● YOUR TASK: Every entry must be transcribed exactly as written.

● RECORDED INFORMATION:
━━━━━━━━
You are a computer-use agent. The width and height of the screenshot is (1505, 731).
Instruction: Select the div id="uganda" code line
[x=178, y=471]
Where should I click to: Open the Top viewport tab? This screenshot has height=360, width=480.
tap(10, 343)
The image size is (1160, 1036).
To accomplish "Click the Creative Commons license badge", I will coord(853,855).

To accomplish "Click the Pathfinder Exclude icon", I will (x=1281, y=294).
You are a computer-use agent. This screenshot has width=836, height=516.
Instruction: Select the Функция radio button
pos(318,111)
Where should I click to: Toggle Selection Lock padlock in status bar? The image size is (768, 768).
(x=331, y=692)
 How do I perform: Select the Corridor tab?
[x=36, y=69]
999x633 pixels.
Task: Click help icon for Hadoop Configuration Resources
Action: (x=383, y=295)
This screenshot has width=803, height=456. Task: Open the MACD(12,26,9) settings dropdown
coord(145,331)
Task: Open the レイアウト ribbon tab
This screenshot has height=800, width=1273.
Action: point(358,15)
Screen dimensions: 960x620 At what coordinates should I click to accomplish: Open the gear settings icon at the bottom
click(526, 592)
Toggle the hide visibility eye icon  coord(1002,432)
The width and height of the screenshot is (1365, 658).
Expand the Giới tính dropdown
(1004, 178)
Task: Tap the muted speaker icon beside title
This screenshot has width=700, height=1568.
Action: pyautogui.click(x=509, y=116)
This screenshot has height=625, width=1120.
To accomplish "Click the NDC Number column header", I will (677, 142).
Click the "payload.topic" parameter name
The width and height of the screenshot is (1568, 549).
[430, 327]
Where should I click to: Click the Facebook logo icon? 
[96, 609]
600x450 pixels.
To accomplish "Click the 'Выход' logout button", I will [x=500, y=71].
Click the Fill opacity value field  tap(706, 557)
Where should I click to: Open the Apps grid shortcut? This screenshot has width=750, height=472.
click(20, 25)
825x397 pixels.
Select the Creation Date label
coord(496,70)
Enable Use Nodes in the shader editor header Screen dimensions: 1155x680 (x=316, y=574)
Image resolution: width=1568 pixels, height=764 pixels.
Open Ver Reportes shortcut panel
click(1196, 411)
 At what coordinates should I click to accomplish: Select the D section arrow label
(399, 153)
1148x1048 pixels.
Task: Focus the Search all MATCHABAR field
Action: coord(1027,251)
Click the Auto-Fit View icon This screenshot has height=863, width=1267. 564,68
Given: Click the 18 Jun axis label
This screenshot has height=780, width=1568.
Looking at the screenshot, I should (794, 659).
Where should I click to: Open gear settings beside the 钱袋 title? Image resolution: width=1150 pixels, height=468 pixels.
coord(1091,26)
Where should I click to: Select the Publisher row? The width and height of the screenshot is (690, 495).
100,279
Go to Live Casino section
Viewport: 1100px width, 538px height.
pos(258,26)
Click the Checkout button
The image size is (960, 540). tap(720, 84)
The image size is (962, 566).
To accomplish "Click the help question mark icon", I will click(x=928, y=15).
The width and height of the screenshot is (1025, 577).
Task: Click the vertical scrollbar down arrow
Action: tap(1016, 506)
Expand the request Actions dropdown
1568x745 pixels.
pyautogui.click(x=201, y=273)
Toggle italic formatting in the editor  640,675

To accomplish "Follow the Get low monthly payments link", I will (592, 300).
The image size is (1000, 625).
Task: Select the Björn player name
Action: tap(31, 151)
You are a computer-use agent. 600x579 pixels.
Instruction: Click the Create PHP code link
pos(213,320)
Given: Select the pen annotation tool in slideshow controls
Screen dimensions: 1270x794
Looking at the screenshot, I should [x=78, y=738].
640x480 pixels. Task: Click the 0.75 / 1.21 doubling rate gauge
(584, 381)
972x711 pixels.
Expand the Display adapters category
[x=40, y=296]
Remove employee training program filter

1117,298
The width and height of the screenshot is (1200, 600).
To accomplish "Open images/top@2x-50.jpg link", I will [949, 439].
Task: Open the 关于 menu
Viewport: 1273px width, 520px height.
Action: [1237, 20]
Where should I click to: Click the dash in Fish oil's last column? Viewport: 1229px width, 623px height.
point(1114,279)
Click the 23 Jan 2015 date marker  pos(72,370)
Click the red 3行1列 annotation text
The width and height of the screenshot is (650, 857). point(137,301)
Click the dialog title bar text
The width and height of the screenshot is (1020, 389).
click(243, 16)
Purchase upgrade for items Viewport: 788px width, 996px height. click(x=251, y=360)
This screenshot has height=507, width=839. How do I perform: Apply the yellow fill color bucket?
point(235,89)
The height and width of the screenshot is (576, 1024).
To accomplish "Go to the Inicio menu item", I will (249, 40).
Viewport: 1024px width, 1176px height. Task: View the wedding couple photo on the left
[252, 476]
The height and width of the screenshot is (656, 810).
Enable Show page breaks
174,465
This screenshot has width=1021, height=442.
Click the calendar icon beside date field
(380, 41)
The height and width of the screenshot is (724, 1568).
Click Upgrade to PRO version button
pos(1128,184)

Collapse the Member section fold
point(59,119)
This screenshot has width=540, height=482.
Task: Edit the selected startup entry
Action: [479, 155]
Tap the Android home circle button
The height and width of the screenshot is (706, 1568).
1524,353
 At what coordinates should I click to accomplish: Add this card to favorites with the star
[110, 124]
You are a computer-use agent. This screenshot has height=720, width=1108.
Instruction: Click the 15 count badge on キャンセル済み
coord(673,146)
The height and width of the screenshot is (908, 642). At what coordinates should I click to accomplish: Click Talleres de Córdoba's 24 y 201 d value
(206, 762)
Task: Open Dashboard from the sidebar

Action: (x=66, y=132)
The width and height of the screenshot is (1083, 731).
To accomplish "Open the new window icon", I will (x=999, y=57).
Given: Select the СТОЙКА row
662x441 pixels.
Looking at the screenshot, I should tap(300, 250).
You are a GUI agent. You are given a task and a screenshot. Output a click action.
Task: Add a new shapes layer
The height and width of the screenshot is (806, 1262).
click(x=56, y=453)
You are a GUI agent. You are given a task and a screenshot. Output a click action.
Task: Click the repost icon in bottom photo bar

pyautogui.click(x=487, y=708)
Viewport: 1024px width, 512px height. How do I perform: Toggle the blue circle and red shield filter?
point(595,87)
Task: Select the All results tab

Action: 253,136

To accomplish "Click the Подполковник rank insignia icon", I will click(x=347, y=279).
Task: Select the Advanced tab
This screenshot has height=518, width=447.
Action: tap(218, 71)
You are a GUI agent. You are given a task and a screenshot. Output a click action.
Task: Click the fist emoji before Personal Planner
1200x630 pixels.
━━━━━━━━
● ANSWER BELOW:
You are a computer-use agent. The width and height of the screenshot is (1505, 731).
Instruction: Select the div id="uganda" code line
[x=178, y=471]
Where should I click to: Open the Top viewport tab? This screenshot has height=360, width=480.
tap(10, 343)
The image size is (1160, 1036).
To accomplish "Click the Creative Commons license badge", I will coord(853,855).

To accomplish "Click the Pathfinder Exclude icon", I will (x=1281, y=294).
You are a computer-use agent. This screenshot has width=836, height=516.
Instruction: Select the Функция radio button
pos(318,111)
Where should I click to: Toggle Selection Lock padlock in status bar? The image size is (768, 768).
(x=331, y=692)
 How do I perform: Select the Corridor tab?
[x=36, y=69]
999x633 pixels.
Task: Click help icon for Hadoop Configuration Resources
Action: (x=383, y=295)
This screenshot has width=803, height=456. Task: Open the MACD(12,26,9) settings dropdown
coord(145,331)
Task: Open the レイアウト ribbon tab
This screenshot has height=800, width=1273.
Action: point(358,15)
Screen dimensions: 960x620 At what coordinates should I click to accomplish: Open the gear settings icon at the bottom
click(526, 592)
Toggle the hide visibility eye icon  coord(1002,432)
The width and height of the screenshot is (1365, 658).
Expand the Giới tính dropdown
(1004, 178)
Task: Tap the muted speaker icon beside title
This screenshot has width=700, height=1568.
Action: pyautogui.click(x=509, y=116)
This screenshot has height=625, width=1120.
To accomplish "Click the NDC Number column header", I will (677, 142).
Click the "payload.topic" parameter name
The width and height of the screenshot is (1568, 549).
[430, 327]
Where should I click to: Click the Facebook logo icon? 
[96, 609]
600x450 pixels.
To accomplish "Click the 'Выход' logout button", I will [x=500, y=71].
Click the Fill opacity value field  tap(706, 557)
Where should I click to: Open the Apps grid shortcut? This screenshot has width=750, height=472.
click(20, 25)
825x397 pixels.
Select the Creation Date label
coord(496,70)
Enable Use Nodes in the shader editor header Screen dimensions: 1155x680 (x=316, y=574)
Image resolution: width=1568 pixels, height=764 pixels.
Open Ver Reportes shortcut panel
click(1196, 411)
 At what coordinates should I click to accomplish: Select the D section arrow label
(399, 153)
1148x1048 pixels.
Task: Focus the Search all MATCHABAR field
Action: coord(1027,251)
Click the Auto-Fit View icon This screenshot has height=863, width=1267. 564,68
Given: Click the 18 Jun axis label
This screenshot has height=780, width=1568.
Looking at the screenshot, I should (794, 659).
Where should I click to: Open gear settings beside the 钱袋 title? Image resolution: width=1150 pixels, height=468 pixels.
coord(1091,26)
Where should I click to: Select the Publisher row? The width and height of the screenshot is (690, 495).
100,279
Go to Live Casino section
Viewport: 1100px width, 538px height.
pos(258,26)
Click the Checkout button
The image size is (960, 540). tap(720, 84)
The image size is (962, 566).
To accomplish "Click the help question mark icon", I will click(x=928, y=15).
The width and height of the screenshot is (1025, 577).
Task: Click the vertical scrollbar down arrow
Action: tap(1016, 506)
Expand the request Actions dropdown
1568x745 pixels.
pyautogui.click(x=201, y=273)
Toggle italic formatting in the editor  640,675

To accomplish "Follow the Get low monthly payments link", I will (592, 300).
The image size is (1000, 625).
Task: Select the Björn player name
Action: tap(31, 151)
You are a computer-use agent. 600x579 pixels.
Instruction: Click the Create PHP code link
pos(213,320)
Given: Select the pen annotation tool in slideshow controls
Screen dimensions: 1270x794
Looking at the screenshot, I should [x=78, y=738].
640x480 pixels. Task: Click the 0.75 / 1.21 doubling rate gauge
(584, 381)
972x711 pixels.
Expand the Display adapters category
[x=40, y=296]
Remove employee training program filter

1117,298
The width and height of the screenshot is (1200, 600).
To accomplish "Open images/top@2x-50.jpg link", I will [949, 439].
Task: Open the 关于 menu
Viewport: 1273px width, 520px height.
Action: [1237, 20]
Where should I click to: Click the dash in Fish oil's last column? Viewport: 1229px width, 623px height.
point(1114,279)
Click the 23 Jan 2015 date marker  pos(72,370)
Click the red 3行1列 annotation text
The width and height of the screenshot is (650, 857). point(137,301)
Click the dialog title bar text
The width and height of the screenshot is (1020, 389).
click(243, 16)
Purchase upgrade for items Viewport: 788px width, 996px height. click(x=251, y=360)
This screenshot has height=507, width=839. How do I perform: Apply the yellow fill color bucket?
point(235,89)
The height and width of the screenshot is (576, 1024).
To accomplish "Go to the Inicio menu item", I will (249, 40).
Viewport: 1024px width, 1176px height. Task: View the wedding couple photo on the left
[252, 476]
The height and width of the screenshot is (656, 810).
Enable Show page breaks
174,465
This screenshot has width=1021, height=442.
Click the calendar icon beside date field
(380, 41)
The height and width of the screenshot is (724, 1568).
Click Upgrade to PRO version button
pos(1128,184)

Collapse the Member section fold
point(59,119)
This screenshot has width=540, height=482.
Task: Edit the selected startup entry
Action: [479, 155]
Tap the Android home circle button
The height and width of the screenshot is (706, 1568).
1524,353
 At what coordinates should I click to accomplish: Add this card to favorites with the star
[110, 124]
You are a computer-use agent. This screenshot has height=720, width=1108.
Instruction: Click the 15 count badge on キャンセル済み
coord(673,146)
The height and width of the screenshot is (908, 642). At what coordinates should I click to accomplish: Click Talleres de Córdoba's 24 y 201 d value
(206, 762)
Task: Open Dashboard from the sidebar

Action: (x=66, y=132)
The width and height of the screenshot is (1083, 731).
To accomplish "Open the new window icon", I will (x=999, y=57).
Given: Select the СТОЙКА row
662x441 pixels.
Looking at the screenshot, I should tap(300, 250).
You are a GUI agent. You are given a task and a screenshot. Output a click action.
Task: Add a new shapes layer
The height and width of the screenshot is (806, 1262).
click(x=56, y=453)
You are a GUI agent. You are given a task and a screenshot. Output a click action.
Task: Click the repost icon in bottom photo bar

pyautogui.click(x=487, y=708)
Viewport: 1024px width, 512px height. How do I perform: Toggle the blue circle and red shield filter?
point(595,87)
Task: Select the All results tab

Action: 253,136

To accomplish "Click the Подполковник rank insignia icon", I will click(x=347, y=279).
Task: Select the Advanced tab
This screenshot has height=518, width=447.
Action: tap(218, 71)
You are a GUI agent. You are given a task and a screenshot. Output a click action.
Task: Click the fist emoji before Personal Planner
1200x630 pixels.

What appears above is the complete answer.